§ Things to do:
[1] According to the Monsterama article, at which hotel is the convention held?
[2] Retype the portion of the Monsterama article that starts with "Kool Kat of" and goes on through "Sunday (Sept. 27-29)!".

Kool Kat of the Week: Rule-Bending and Award-Winning Author, Nancy A. Collins, Joins the Mayhem and Monster Madness at MONSTERAMA 2019

by Melanie Crew
Managing Editor

Nancy A. Collins, award-winning multi-genre author, will be joining a sinister line-up of horrorific guests during Monsterama Convention’s sixth frightening rotation around the sun! Monsterama, co-chaired by our classic monster-lovin’ fiend, friend and Kool Kat Anthony Taylor, creeps into the Atlanta Marriott Alpharetta this weekend, Friday – Sunday (Sept. 27-29)!

Prepare for a ghastly weekend of ghoulish proportions including a guest list filled to the blood-curdling brim with chillers like actor Ian Ogilvy [RETURN OF THE SAINT (78-79); DEATH BECOMES HER (1992); THE SORCERERS (1967)]; actress Jane Merrow [THE SAINT (1965); THE PRISONER (1967); THE AVENGERS (1967)]; actress Pauline Peart [THE SATANIC RITES OF DRACULA (1973); CUBA (1979)]; comic artist Craig Hamilton; author Jeff Strand [EVERYTHING HAS TEETH; FEROCIOUS; BLISTER]; creaturific artist Kool Kat Mark Maddox; Victorian chamber metal musicians Valentine Wolfe; Kool Kat Shane Morton, ghost host with the most, a.k.a. Professor Morte; glamour ghoul Kool Kat Madeline Brumby and so many more! Get wicked with our Kool Kat Nancy A. Collins and haunt on down to MONSTERAMA for a weekend of monster madness!

Element and text location data
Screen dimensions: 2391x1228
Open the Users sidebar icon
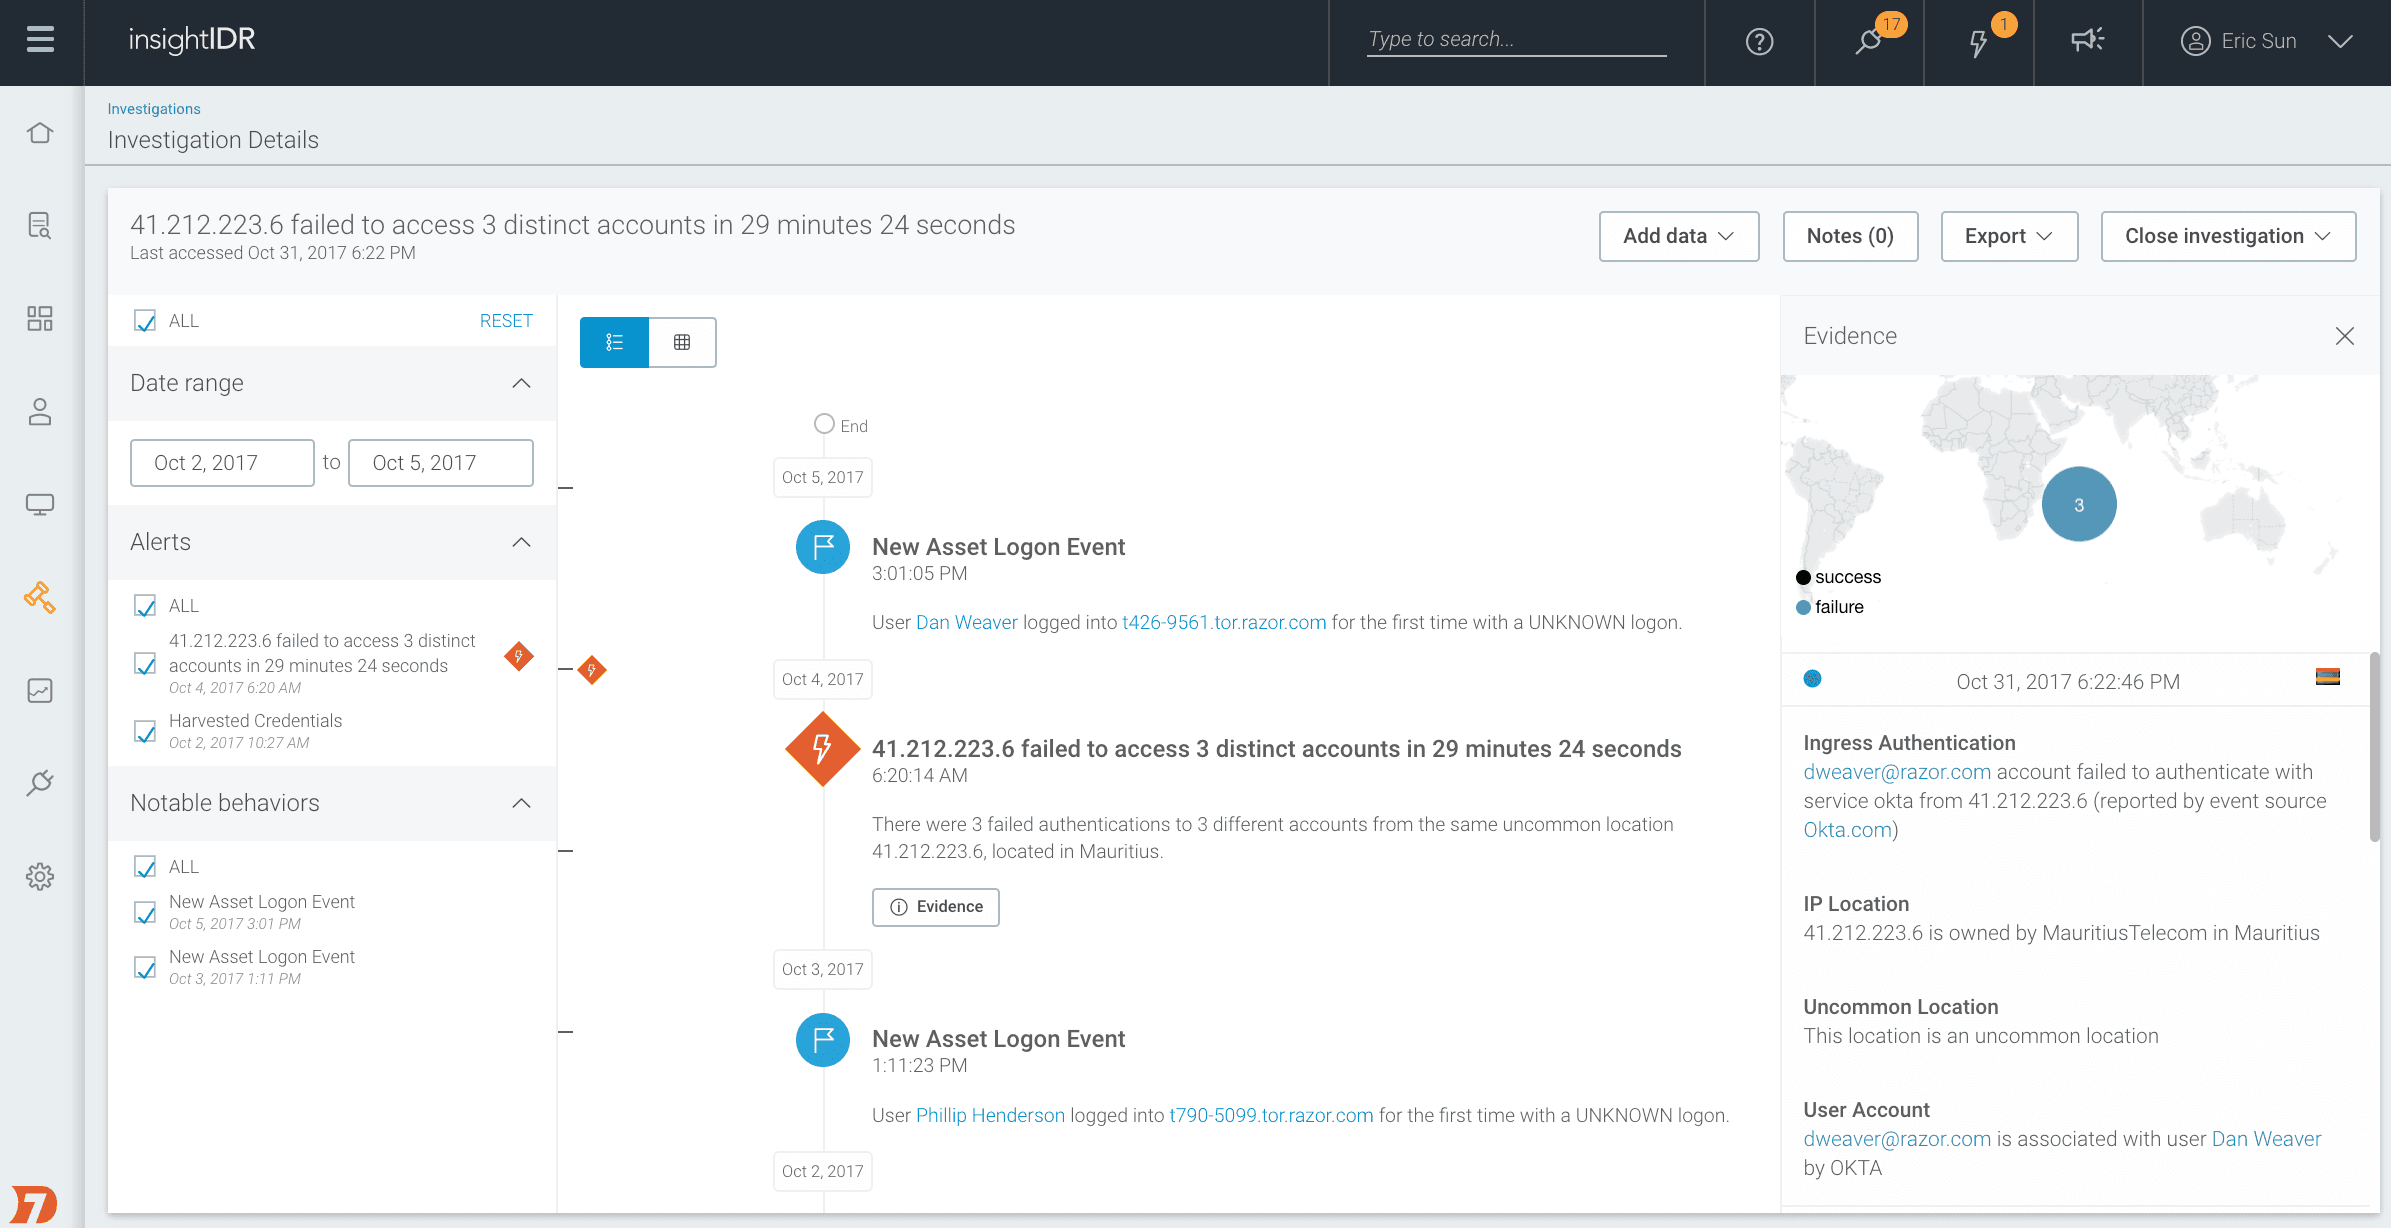point(39,412)
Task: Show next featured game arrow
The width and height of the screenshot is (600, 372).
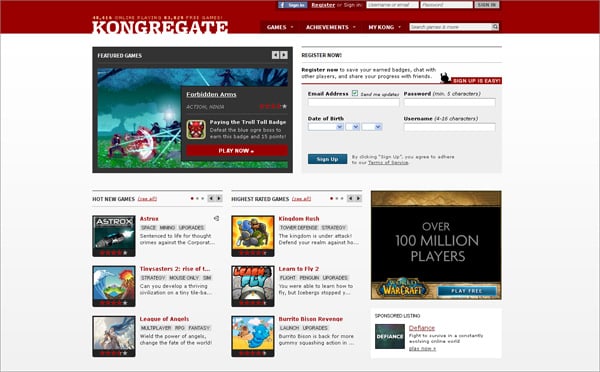Action: coord(284,55)
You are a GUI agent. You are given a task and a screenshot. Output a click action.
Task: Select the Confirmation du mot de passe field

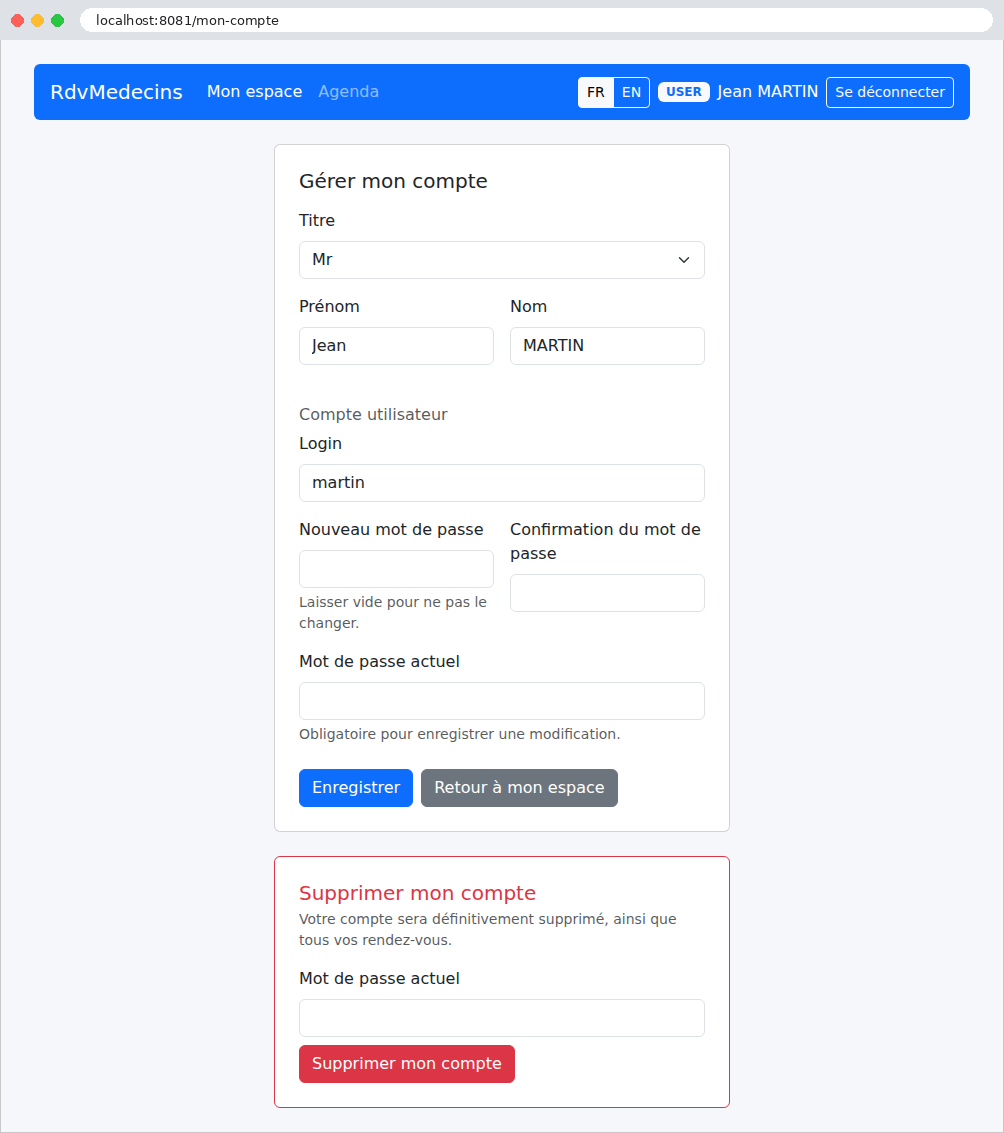click(x=607, y=593)
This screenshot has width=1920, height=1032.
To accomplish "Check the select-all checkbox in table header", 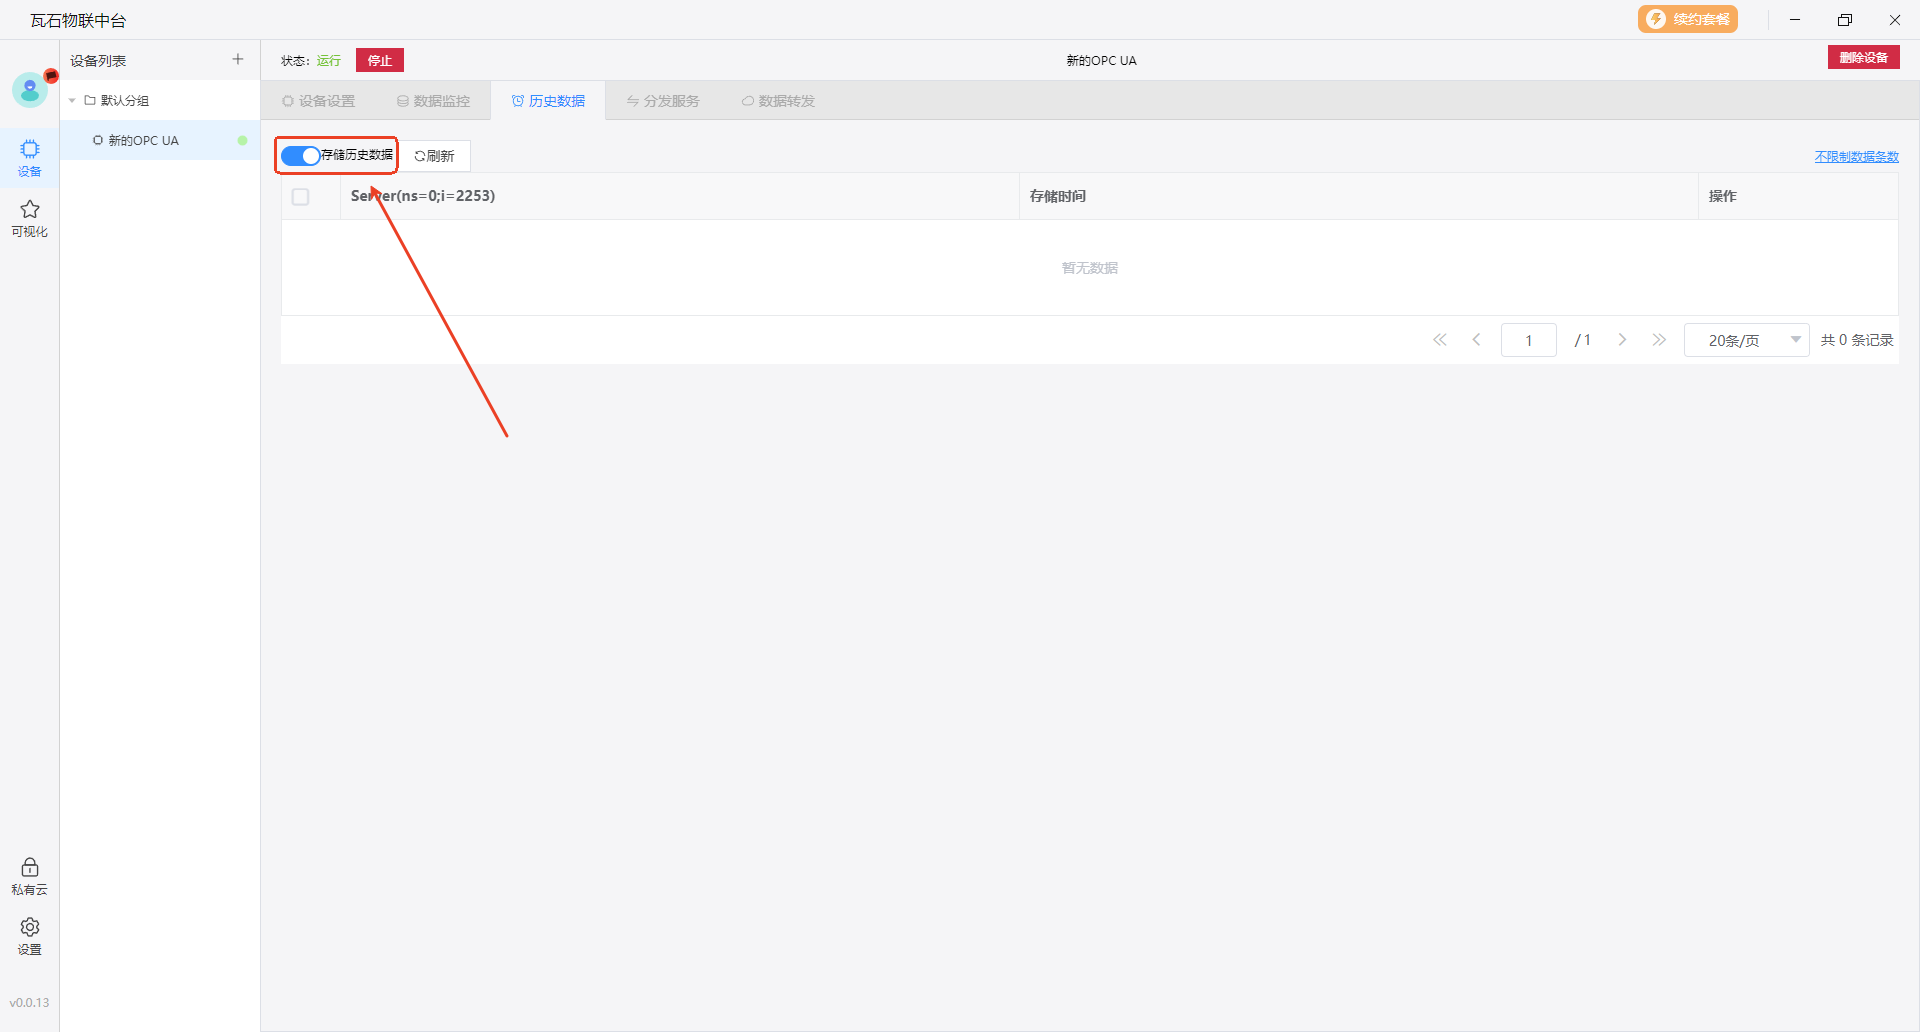I will [301, 197].
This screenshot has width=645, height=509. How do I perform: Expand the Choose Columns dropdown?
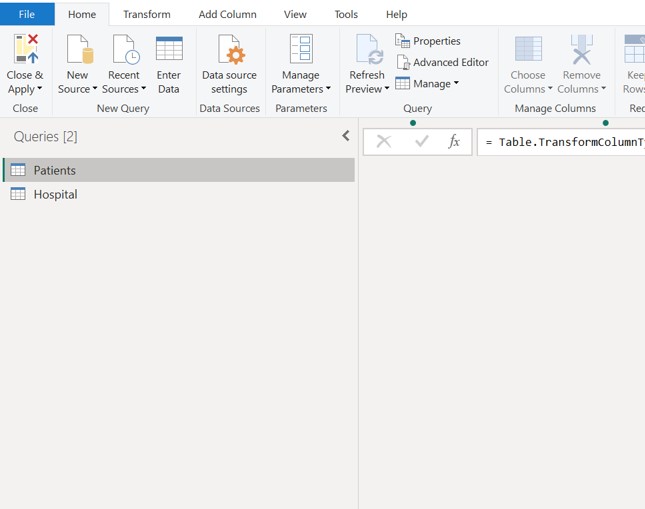point(528,89)
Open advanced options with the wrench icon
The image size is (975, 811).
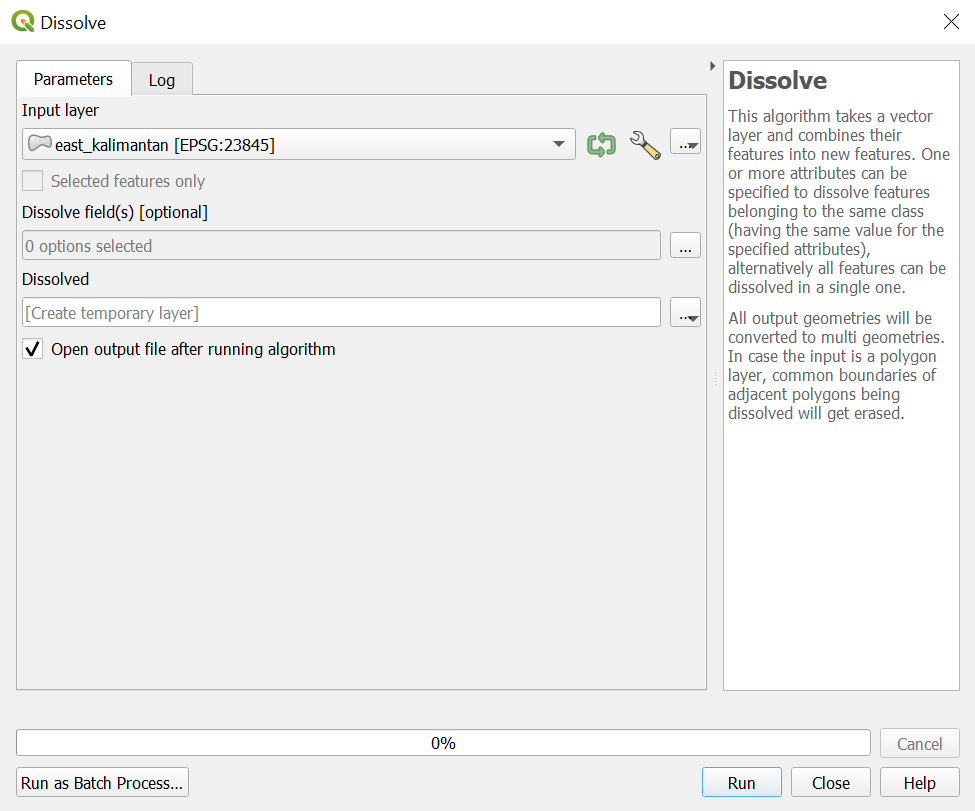pyautogui.click(x=645, y=145)
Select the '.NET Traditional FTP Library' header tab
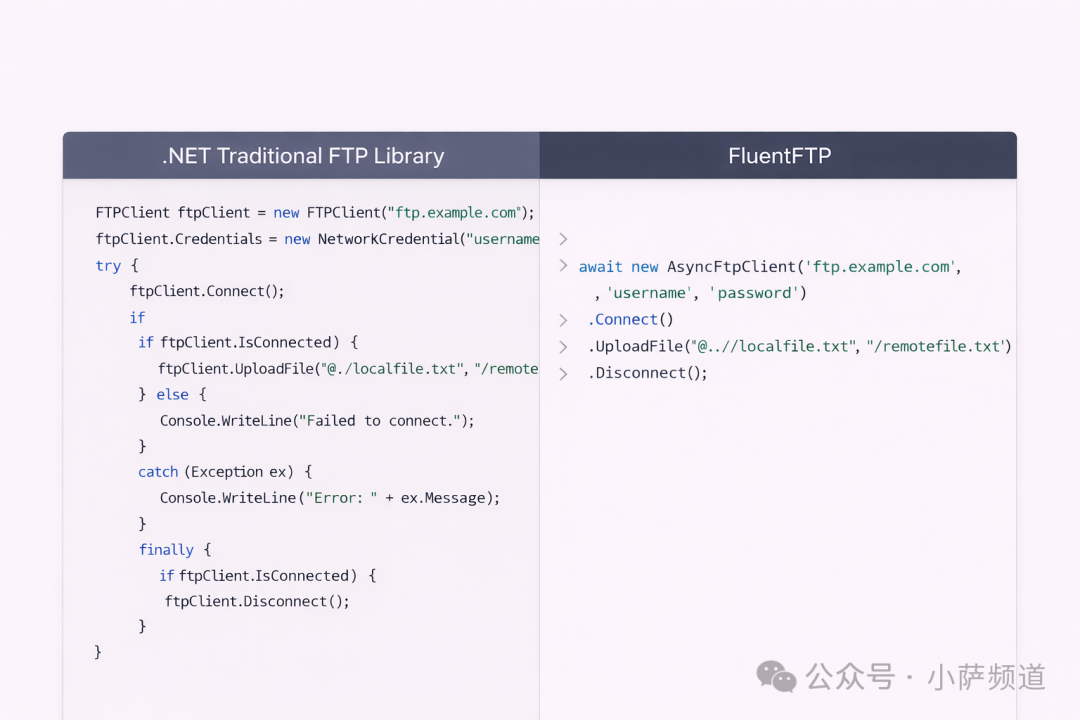The image size is (1080, 720). coord(302,156)
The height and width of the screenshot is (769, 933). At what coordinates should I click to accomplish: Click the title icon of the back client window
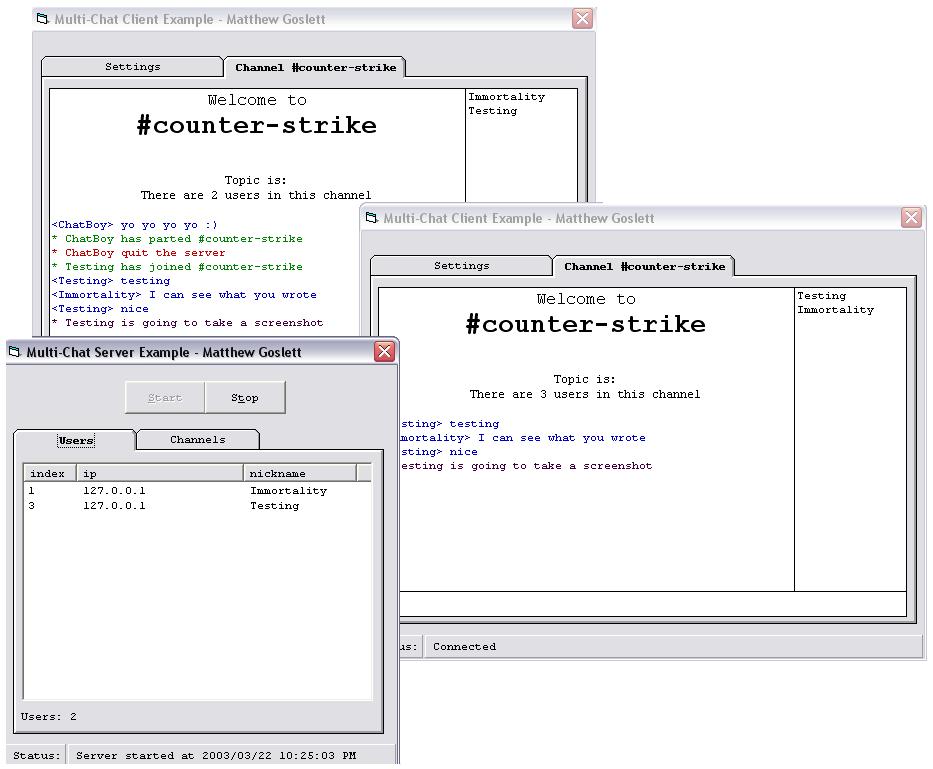point(43,19)
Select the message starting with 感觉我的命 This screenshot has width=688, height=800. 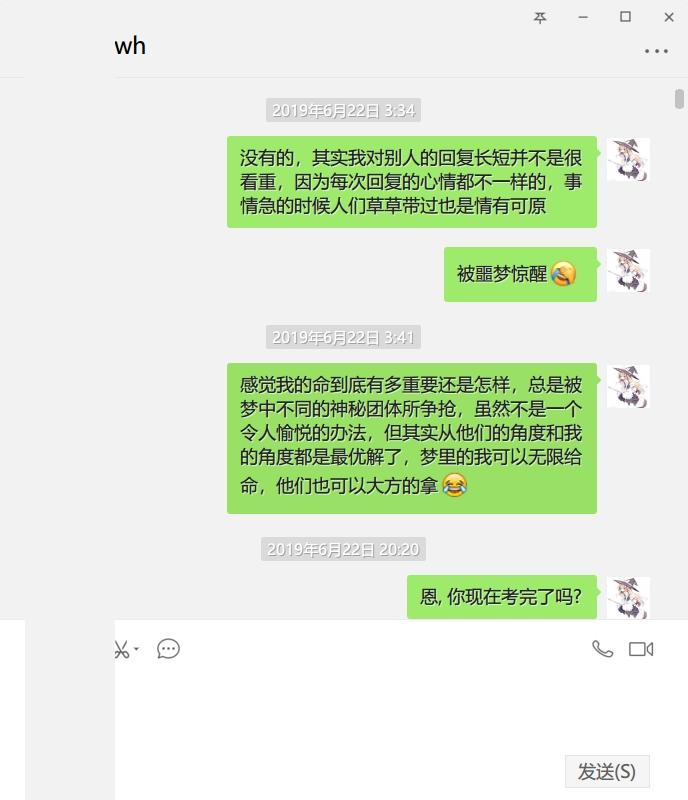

§ Solutions below:
[1] The Atlanta Marriott Alpharetta.

[2]
Kool Kat of the Week: Rule-Bending and Award-Winning Author, Nancy A. Collins, Joins the Mayhem and Monster Madness at MONSTERAMA 2019

by Melanie Crew
Managing Editor

Nancy A. Collins, award-winning multi-genre author, will be joining a sinister line-up of horrorific guests during Monsterama Convention’s sixth frightening rotation around the sun! Monsterama, co-chaired by our classic monster-lovin’ fiend, friend and Kool Kat Anthony Taylor, creeps into the Atlanta Marriott Alpharetta this weekend, Friday – Sunday (Sept. 27-29)!